Give yourself the space you need to heal and relate to your new post-baby body. Do not stress yourself and compromise your health and healing to fit into the standard of beauty and sex appeal that society has placed upon women/new moms. The term “snapback” is very broad and equally vague. After having a baby, you should attempt to integrate, but there is no such things as going back. You will never be the same. A portal has been opened within you. You carry a galaxy. That’s an eternal responsibility.
In my opinion, that phrase should be disassociated with physical expectations and relative to the ways in which we care for ourselves during our postpartum stages; resting, paying attention to our needs, mindfulness, connection with nature, and light exercising for harmony and balance, opposed to physical aspirations.
Intimacy Still Lives
Despite what we may feel, becoming a mom has not made us any less sexy. In fact, most mature men find us even more attractive now.
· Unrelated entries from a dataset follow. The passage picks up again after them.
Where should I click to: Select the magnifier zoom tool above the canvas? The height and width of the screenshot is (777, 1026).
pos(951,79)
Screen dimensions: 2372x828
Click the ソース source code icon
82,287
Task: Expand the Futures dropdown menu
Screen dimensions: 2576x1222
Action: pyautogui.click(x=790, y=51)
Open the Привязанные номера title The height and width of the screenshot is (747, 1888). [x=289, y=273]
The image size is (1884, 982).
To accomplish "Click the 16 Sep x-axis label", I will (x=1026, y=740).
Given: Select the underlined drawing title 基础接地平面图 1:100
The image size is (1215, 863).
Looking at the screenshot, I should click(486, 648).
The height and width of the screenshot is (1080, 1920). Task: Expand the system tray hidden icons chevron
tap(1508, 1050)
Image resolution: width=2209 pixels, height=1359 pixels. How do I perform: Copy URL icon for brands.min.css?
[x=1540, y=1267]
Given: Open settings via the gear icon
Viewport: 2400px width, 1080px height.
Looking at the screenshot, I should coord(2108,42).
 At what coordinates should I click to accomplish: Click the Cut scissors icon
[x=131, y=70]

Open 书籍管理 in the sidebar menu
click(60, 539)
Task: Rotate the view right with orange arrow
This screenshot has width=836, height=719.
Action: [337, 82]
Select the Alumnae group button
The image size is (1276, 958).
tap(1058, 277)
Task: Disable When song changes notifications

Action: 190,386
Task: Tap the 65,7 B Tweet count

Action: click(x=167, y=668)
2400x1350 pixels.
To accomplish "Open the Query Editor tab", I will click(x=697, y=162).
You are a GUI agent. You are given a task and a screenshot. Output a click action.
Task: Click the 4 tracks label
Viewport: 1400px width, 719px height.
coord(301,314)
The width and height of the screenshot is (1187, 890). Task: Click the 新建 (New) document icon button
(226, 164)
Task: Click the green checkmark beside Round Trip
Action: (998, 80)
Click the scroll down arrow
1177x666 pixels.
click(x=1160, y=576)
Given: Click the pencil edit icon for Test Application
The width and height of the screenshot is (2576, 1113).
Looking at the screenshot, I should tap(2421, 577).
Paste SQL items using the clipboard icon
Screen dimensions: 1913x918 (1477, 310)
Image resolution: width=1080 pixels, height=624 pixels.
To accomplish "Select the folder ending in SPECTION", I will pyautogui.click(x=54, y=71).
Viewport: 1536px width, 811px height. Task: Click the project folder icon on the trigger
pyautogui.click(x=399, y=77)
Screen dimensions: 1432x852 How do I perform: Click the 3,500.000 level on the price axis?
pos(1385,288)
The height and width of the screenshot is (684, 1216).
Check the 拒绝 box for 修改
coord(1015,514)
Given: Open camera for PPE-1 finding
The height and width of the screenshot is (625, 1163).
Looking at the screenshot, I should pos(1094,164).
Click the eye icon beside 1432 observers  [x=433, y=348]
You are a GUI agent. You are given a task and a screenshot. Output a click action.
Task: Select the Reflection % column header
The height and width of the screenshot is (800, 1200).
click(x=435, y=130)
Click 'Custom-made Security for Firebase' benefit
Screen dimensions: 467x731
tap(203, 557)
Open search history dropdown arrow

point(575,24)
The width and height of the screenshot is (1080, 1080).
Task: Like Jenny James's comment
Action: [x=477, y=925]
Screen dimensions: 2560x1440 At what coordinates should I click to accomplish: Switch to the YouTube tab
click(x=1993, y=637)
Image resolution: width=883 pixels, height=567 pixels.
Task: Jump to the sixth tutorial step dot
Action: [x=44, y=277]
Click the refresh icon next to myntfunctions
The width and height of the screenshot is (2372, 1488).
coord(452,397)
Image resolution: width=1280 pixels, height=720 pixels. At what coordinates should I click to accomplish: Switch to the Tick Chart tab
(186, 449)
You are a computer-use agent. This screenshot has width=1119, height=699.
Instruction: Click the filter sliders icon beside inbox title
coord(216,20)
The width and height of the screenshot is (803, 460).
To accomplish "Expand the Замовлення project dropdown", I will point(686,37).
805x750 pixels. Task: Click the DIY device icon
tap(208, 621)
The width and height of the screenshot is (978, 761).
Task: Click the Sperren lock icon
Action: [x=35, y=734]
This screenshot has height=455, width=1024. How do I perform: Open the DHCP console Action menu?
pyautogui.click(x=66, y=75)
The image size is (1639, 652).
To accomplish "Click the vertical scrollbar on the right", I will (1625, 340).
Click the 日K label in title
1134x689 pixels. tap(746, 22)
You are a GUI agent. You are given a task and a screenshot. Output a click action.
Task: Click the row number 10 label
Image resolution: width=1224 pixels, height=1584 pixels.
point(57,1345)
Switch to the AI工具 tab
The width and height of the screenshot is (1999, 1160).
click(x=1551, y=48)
That being said, we don’t need to compromise our self-esteem or feel the need to overcompensate based on the adolescent idea that babies prevent intimacy. Having a baby is an act of creation, and the baby will innately serve as a catalyst for many things, including new possibilities for more intimate moments with your partner, as a family. Intimacy is more than sex. On a greater spectrum, intimacy is synonymous with other forms such as spiritual, recreational, emotional, intellectual, and physical. You will find many new ways to be intimate with not only your partner, but yourself, your baby, and even your friends and family.
You are Enough
I will never forget the feeling I had the first time I held my son. It was this immense feeling of joy, love, vulnerability, and protection, combined with, but not triumphed by worry and fear. I could not believe I birthed something so pure and intentional, into a world so diverse and unpredictable. I quickly learned these thoughts were not something I had control over, because I now was responsible for someone other than myself. The tears came without permission. It was at that moment that I realized I had not only given birth to my son, but also to an entirely new sense of self. I now had a new identity and wasn’t sure how well I would fit the role. I knew that I had worked my ass off, trying to heal my childhood trauma but I also wasn’t naïve enough to think that my child wouldn’t somehow still trigger me. I started doubting if I was as ready as my spirit assured me I was. This disconnect caused me to panic even more. Seconds later, I went into what I now realize as mommy mode. I bossed up and got my emotions under control. I telepathically called on the wisdom of my ancestral mothers before me. I was given a glimpse of the birth of a mother, the strength that begins in our wombs, and conformation that as demanding as motherhood was going to be, rising to the occasion was something I’d be spending the rest of my life doing. I assured myself that what’s meant for me will always be for me and that despite my trials and tribulations, I deserved this blessing. We are enough, mamas.